Habituasi kultural adalah pembiasaan perilaku kolektif secara kontinyu sehingga otomatis akan membentuk kebudayaannya sendiri. Menyeluruh, berjenjang dan terintegrasi bermakna bahwa proses pembiasaan tersebut dilakukan dari level atas sampai bawah, melibatkan para pemegang jabatan dan leader di masing-masing instansi dan lembaga pergerakan, dan dilakukan secara harmoni dalam satu gerak yang terkoordinir secara rapi.
Di level elit, misalnya, negara harus mulai membiasakan mengkontruksi kebijakan pembangunan nasional yang bersifat adaptif terhadap seluruh sumber daya secara komprehensif. Contohnya pada pembangunan kota, negara harus cerdas dalam memodeling pembentukan kota yang bisa kita sebut dengan istilah futuristiccity, atau sebuah tata kota yang berteknologi tinggi tetapi tetap mempertahankan unsur-unsur alami di dalamnya dan menjadikan kebudayaan lokal sebagai basisnya.

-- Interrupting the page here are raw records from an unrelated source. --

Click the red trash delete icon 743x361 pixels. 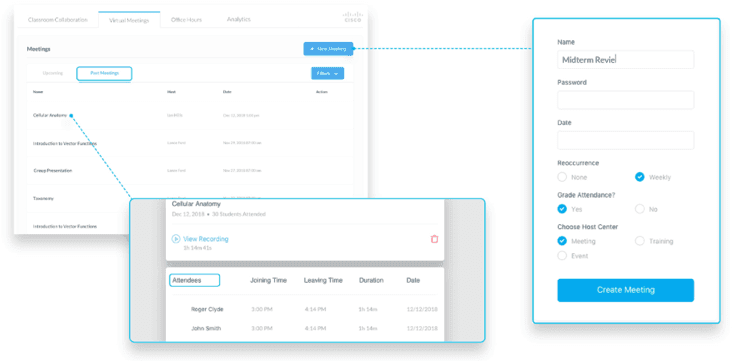coord(434,239)
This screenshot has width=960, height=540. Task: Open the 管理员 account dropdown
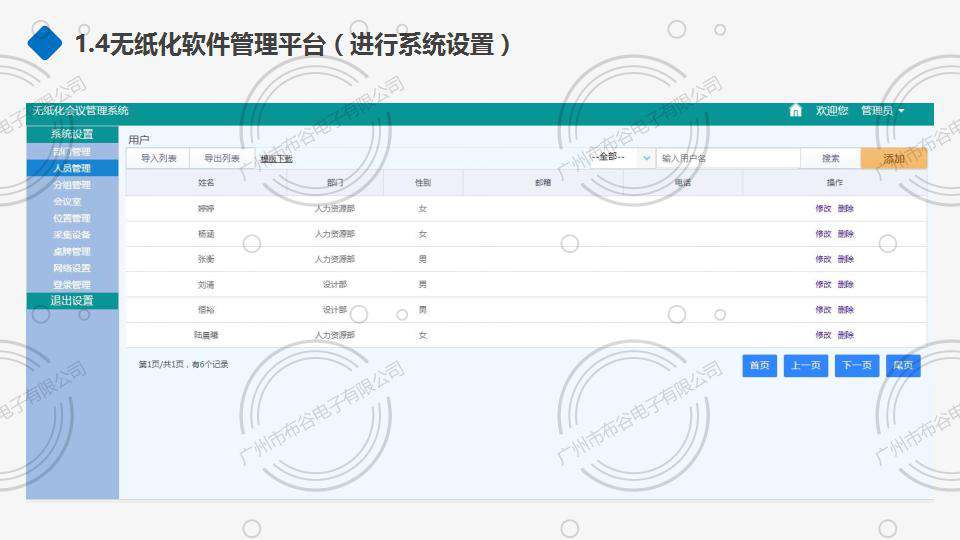[882, 111]
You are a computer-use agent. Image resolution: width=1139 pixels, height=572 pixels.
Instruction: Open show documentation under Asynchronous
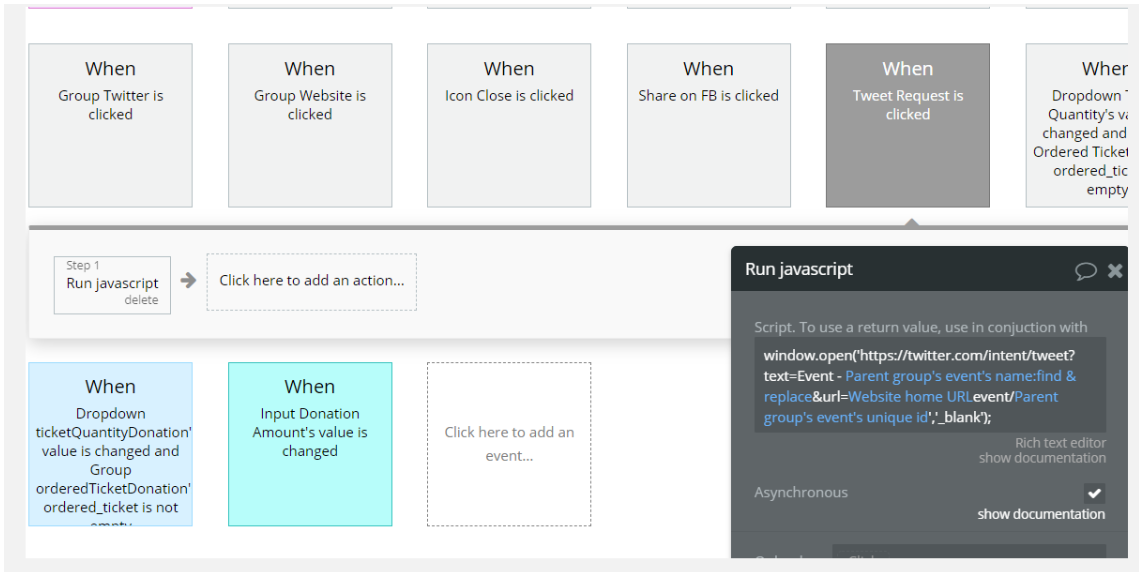coord(1041,514)
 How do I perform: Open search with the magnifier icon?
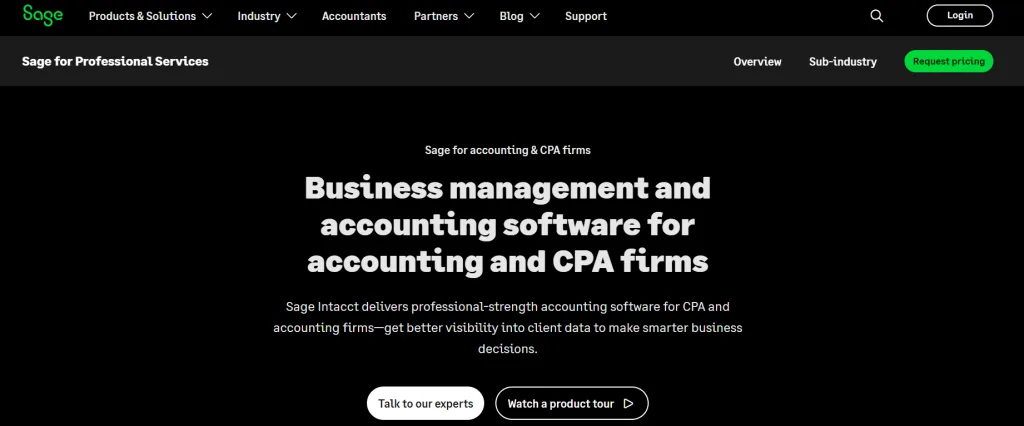[x=877, y=16]
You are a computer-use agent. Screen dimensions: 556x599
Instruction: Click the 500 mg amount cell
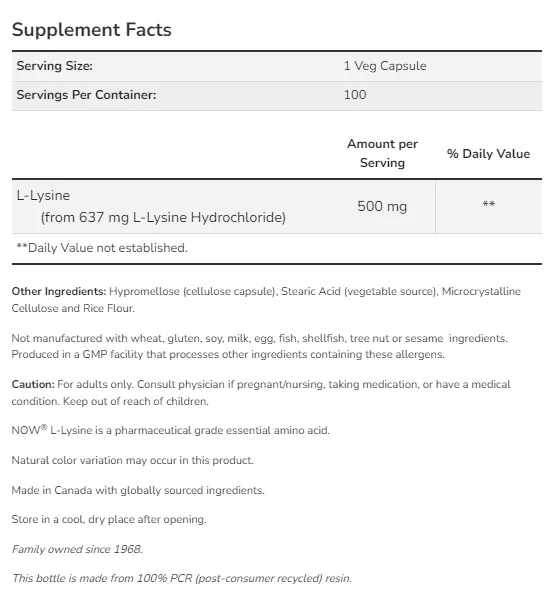[x=382, y=206]
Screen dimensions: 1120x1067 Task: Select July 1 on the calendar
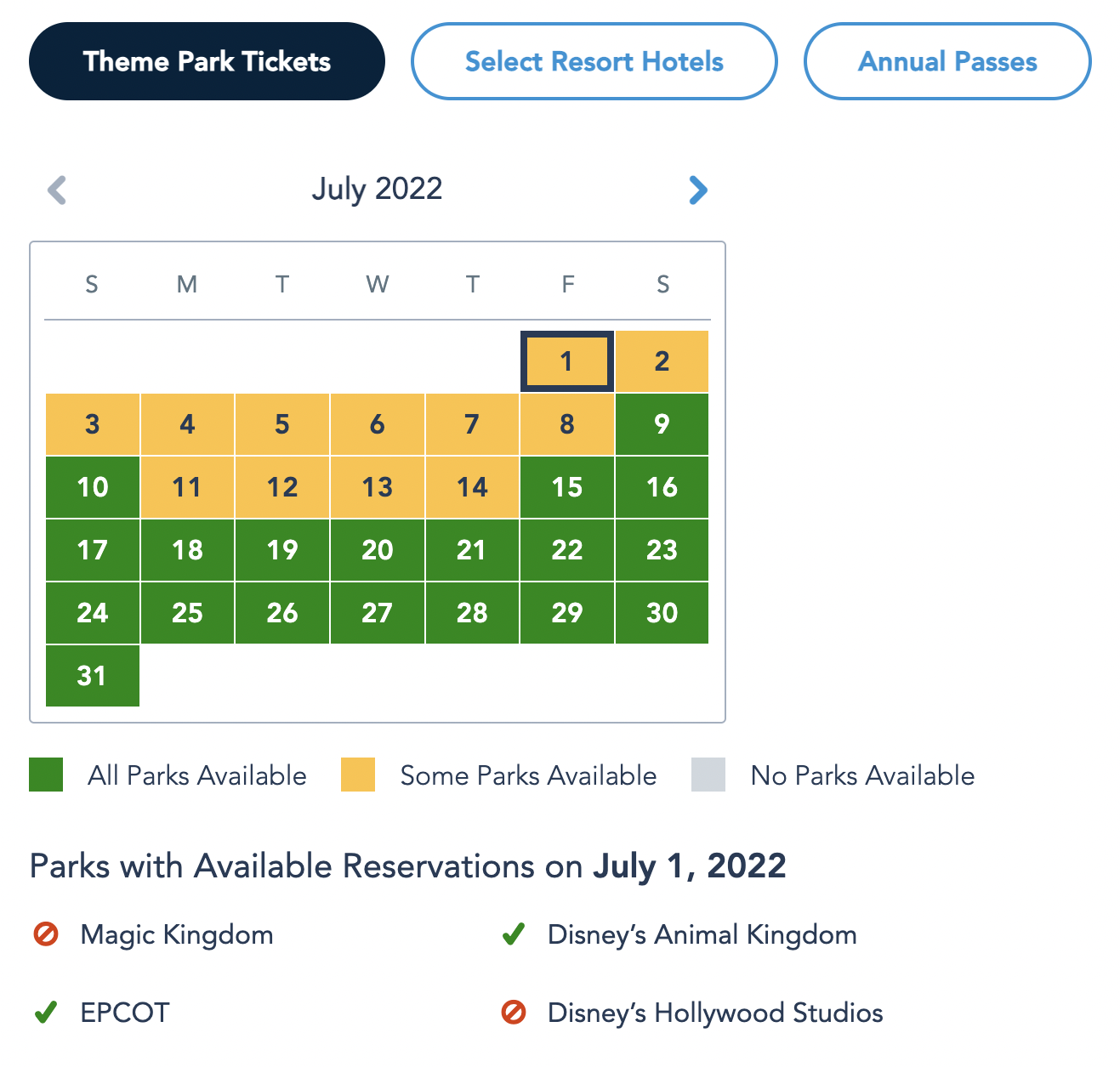[567, 361]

Di level menengah sampai level grass root, perlu adanya pembentukan kebudayaan baru yang bercirikan gaya hidup yang berkonsep ramah lingkungan dengan menganut prinsip reuse, recycling, reduce. Gaya hidup yang dimaksud harus mampu menjiwai semua elemen aktivitas hidup masyarakat mulai dari aktivitas sandang, pangan, dan papan. Semua pengetahuan teknis yang akan dan atau sedang dikembangkan dalam masyarakat harus berorientasi pada konsepsi “ land ethic “ ini.
Pada akhirnya, semua elemen masyarakat harus bergerak dan memberi teladan untuk mewujudkan kepedulian pada hutan dan alam. Sinergitas dari seluruh elemen masyarakat dengan demikian sangat dibutuhkan agar cita-cita ini bisa terwujud.
Tulisan ini mungkin terkesan sangat imajinatif bila di baca dalam logika kapitalisme-neoliberalisme yang tengah mengangkangi kehidupan kita saat ini. Tetapi, percayalah, perubahan radikal itu adalah sebuah keniscayaan. Jika bukan kita yang memulai perubahannya secara sadar, maka alam akan melakukannya sendiri dalam bentuk natural retaliasi atau “ balas dendam alam “ yang tentunya akan sangat destruktif dan berbahaya bagi keberlangsungan umat manusia seluruhnya. Tulisan ini hadir untuk mengingatkan pentingnya membangun sinergitas untuk kepedulian pada hutan dan alam. Sekaligus untuk memberi pijakan berpikir bahwasanya ide perubahan dari eksploitatif menuju adaptif bukanlah sesuatu yang klise,tetapi sesuatu yang sangat rasional untuk dikonstruksi.